27. Januar 13:15 Uhr (MEZ) - Auf den Kundgebungen und Workshops des Weltsozialforums (WSF) in Porto Alegre herrscht nach wie vor Jubelstimmung über den Erfolg des Gegenkogresses gegen Davos - aber in kleinen Runden sorgen sich etliche angereiste NGO-Funktionäre zunehmend, was eigentlich am Ende herauskommen soll. Die ursprünglich geplante Schlusserklärung "Eine andere Welt ist möglich" soll es in dieser Form gar nicht mehr geben, sondern vielleicht mehrere Erklärungen zu einzelnen Themen. Wie eine gemeinsame Linie formulieren?

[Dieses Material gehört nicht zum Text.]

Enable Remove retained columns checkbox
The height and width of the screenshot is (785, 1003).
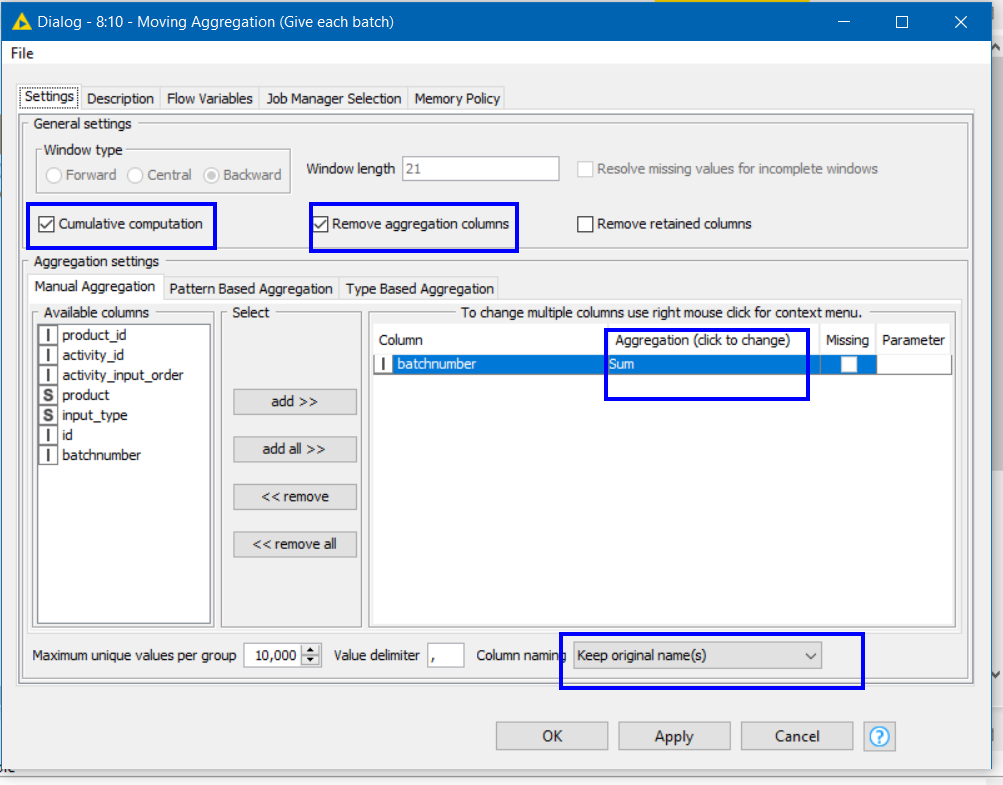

Aber vielleicht sind da einfach die Erwartungen zu hoch. Ideen für eine "andere Welt" kursieren in Porto Alegre reichlich, aber sie sind uwirklich unmöglich unter einen Hut zu bringen: Von klassischer Lobbyarbeit in gestärkten Nationalstaten über die Bildung neuer, besser kontrollierbarer Handelsblöcke ("Neuer Regionalismus") bis hin zur radikal-ökologischen Einstellen großer Teile des Welthandels oder - natürlich - einer Weltrevolution. Die Sache wird dadurch nicht einfacher, dass sich die anwesenden Organisationen selber erheblich nach Struktur und eigener Legitimation unterscheiden. Aus dem Norden kommen klassische Gewerkschaften sowie neue, "bürgergesellschaftliche" Gruppierungen, die für Umwelt oder Ihr Verständnis vom Wohl der Dritten Welt kämpfen. Aus dem Süden kommen klassische Massenbewegungen - Landlose, Arbeiter, ethnische Gruppen, Vertriebene, Parteien - sowie ebenfalls neue bürgergesellschaftliche NGO, die teil eher Dienstleister guter Taten, teils eher Lobbyisten sind. Und zugleich ist es den Delegierten klar, dass in Davos die wirklich Mächtigen der Welt ihre Ideen austauschen- Legitimation hin oder her - und in der brasilianischen Pampa per Definition die (noch) ziemlich Machtlosen.
Also geht es in Porto Alegre erst einmal um Austausch, Kennenlernen und das Finden von Gemeinsamkeiten in einer kunterbunten Weltbewegung, die sich bisher nur aus Protestbewegungen kennt und durch äußere Feinde zusammengehalten wurde.
27. Januar 13:22 Uhr (MEZ) - Ganz wie erwartet: Das Weltsozialforum (WSF) in Porto Alegre - das erste eigene Welttreffen der Anti-Globalisierungsbewegung - verläuft bislang friedlich. Fast friedlich. Der französische Bauernführer und Frikadellengegner Jose Bove hat zwar wie versprochen (wir berichteten) die örtliche McDonald's-Filiale in Ruhe gelassen (die paar Tomatenwürfe waren von örtlichen Punks organisiert worden), aber dafür gemeinsam mit örtlichen Kleinbauern ein Versuchsfeld aus gentechnisch veränderten Pflanzen ausgerupft. Die Polizei ließ die Demonstranten gewähren. Außerdem ist eine angereiste Gruppe verarmter Indianerstämme bitterböse auf das Weltsozialforum: Sie konnten gestern Nacht kein Auge schließen. Ihr Zeltlager ist direkt neben dem WSF-Jugendcamp am Rand der Innenstadt gelegen - und da wurde die ganze Nacht besonders lautstark gefeiert.